Un momento incómodo y polémico sacudió el ambiente en el clubhouse de los Seattle Mariners luego de que el jardinero cubano-mexicano Randy Arozarena explotara públicamente contra su compañero, el receptor estadounidense Cal Raleigh, tras un episodio que dejó más preguntas que respuestas.
De acuerdo con lo relatado por el propio Arozarena, el conflicto comenzó cuando intentó saludar a Raleigh y este le negó el gesto, lo que provocó una reacción airada del pelotero caribeño, quien lanzó un mensaje cargado de molestia y sarcasmo.
“Se lo quiero decir en cuatro idiomas… primero que le dé gracias a Dios por los buenos papás que tiene y por su educación”, comenzó Arozarena antes de continuar con frases subidas de tono en español e inglés para expresar su enojo por la actitud del receptor.
"A lo cubano: que se vaya pa’ la casa de la pn-ga.
A lo mexicano: que se vaya a la ve$#%.
Y en inglés, ese ‘good to see you’ que me dijo… que se lo meta por el clo”.
El jardinero dejó ver que el gesto de su compañero le pareció una falta de respeto, especialmente considerando que ambos forman parte del mismo roster en Seattle, situación que vuelve aún más llamativo el episodio.

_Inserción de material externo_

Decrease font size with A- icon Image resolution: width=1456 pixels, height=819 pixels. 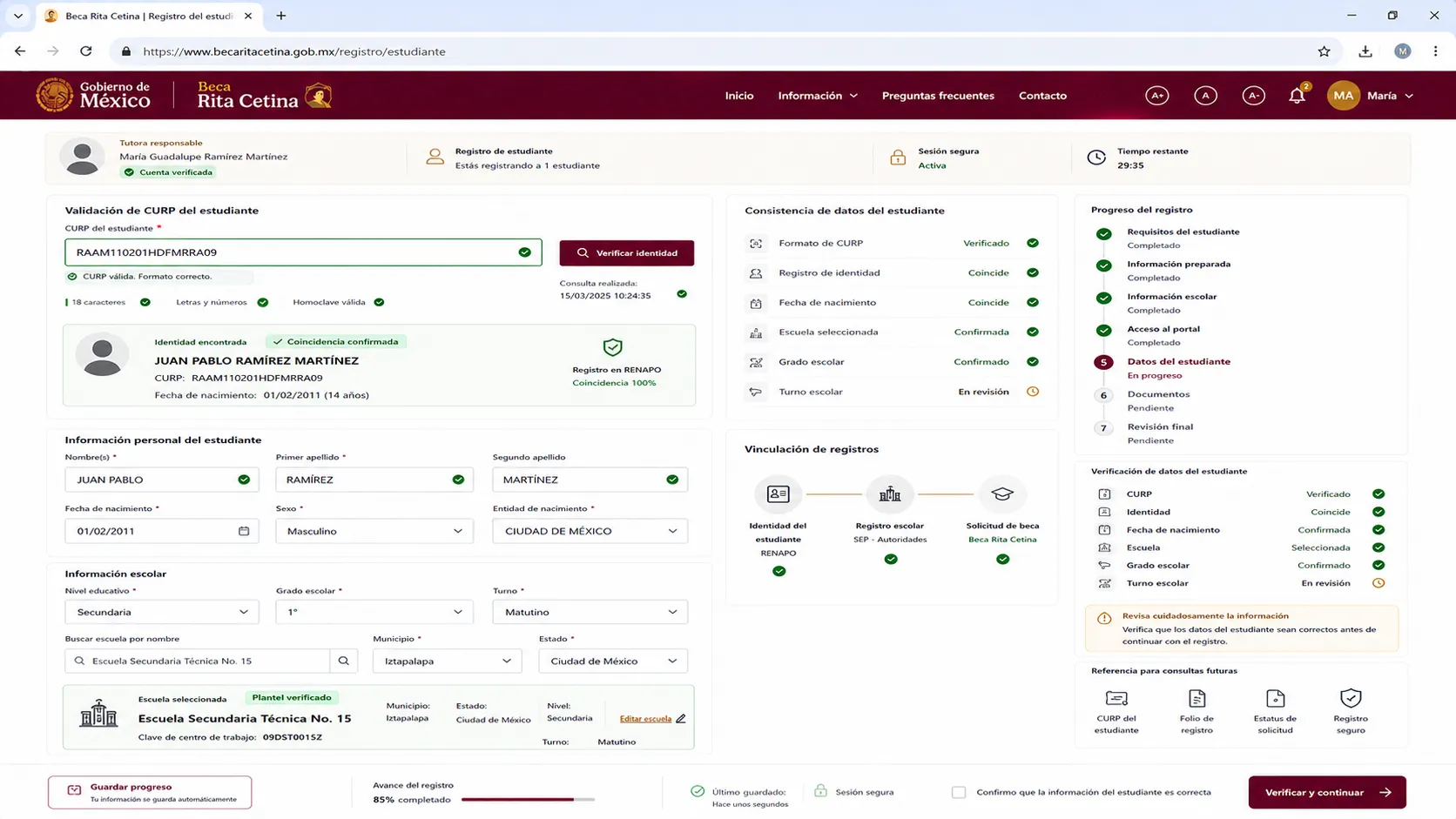tap(1253, 96)
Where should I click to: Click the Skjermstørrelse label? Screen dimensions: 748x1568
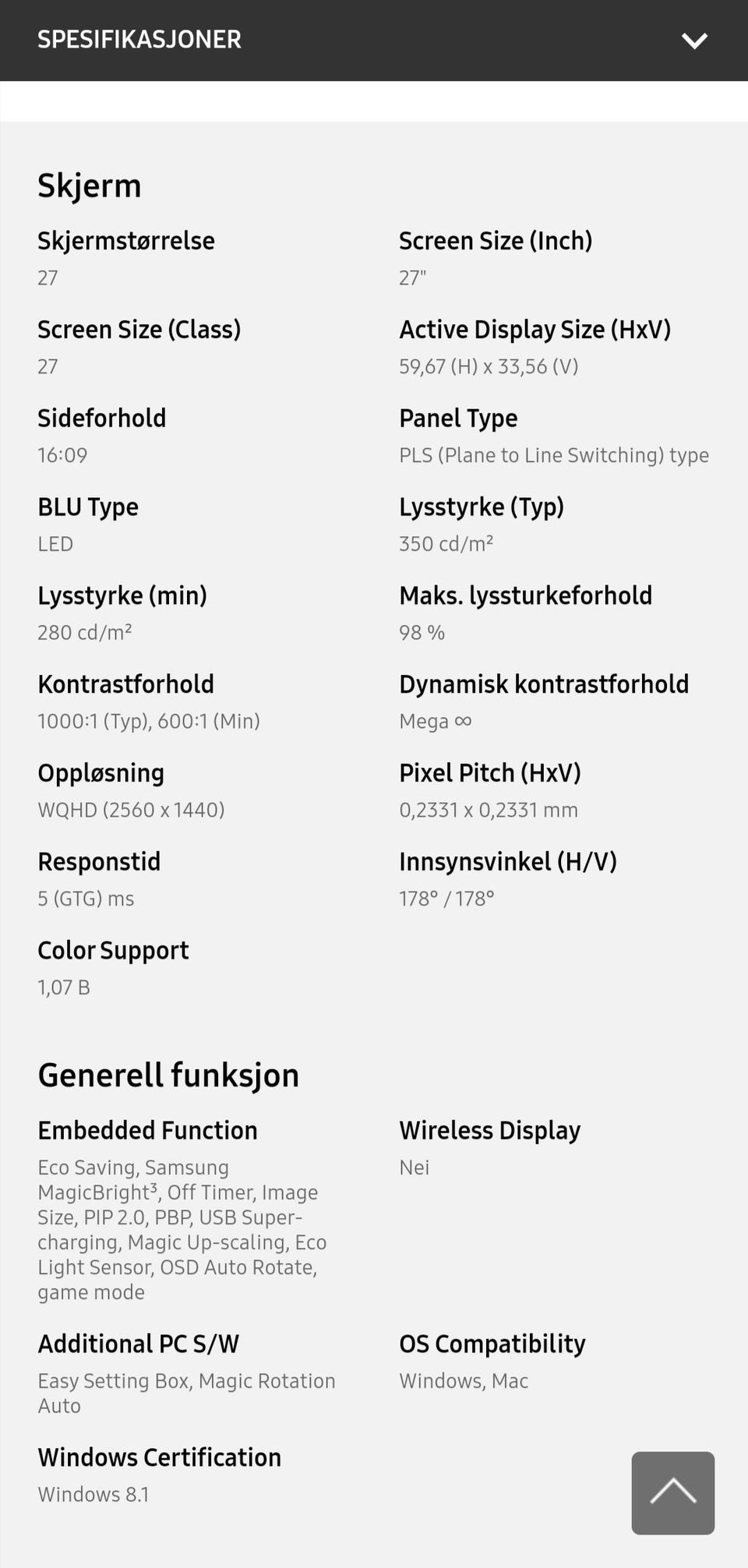pos(126,241)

La escena resulta difícil de explicar dentro de un equipo que, al menos públicamente, ha buscado proyectar unidad en el clubhouse. En el beisbol de Grandes Ligas, los roces internos no son raros, pero rara vez escalan a declaraciones tan directas entre compañeros de equipo.

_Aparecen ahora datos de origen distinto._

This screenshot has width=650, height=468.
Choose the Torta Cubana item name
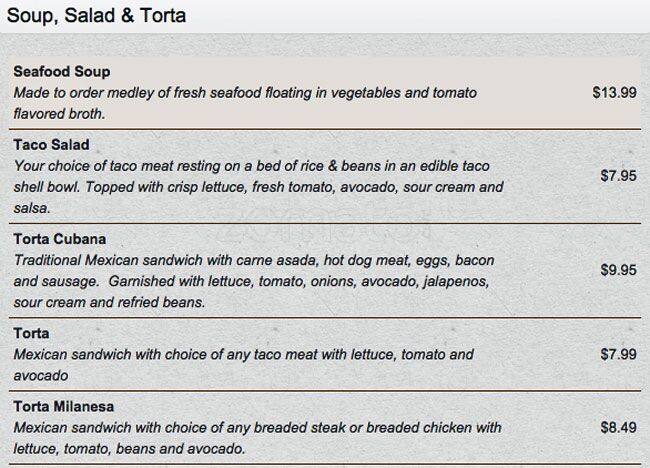click(x=60, y=240)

Más allá de lo anecdótico, el incidente vuelve a poner bajo la lupa la convivencia dentro de los Mariners. Un equipo que aspira a competir necesita estabilidad interna, y situaciones como esta evidencian tensiones que, de no resolverse puertas adentro, pueden terminar afectando el rendimiento colectivo.
Por ahora no hay postura oficial del club ni de Raleigh sobre lo ocurrido, pero el episodio deja una sensación incómoda: cuando los problemas entre compañeros se ventilan públicamente, el vestidor deja de ser un refugio y se convierte en un foco de conflicto.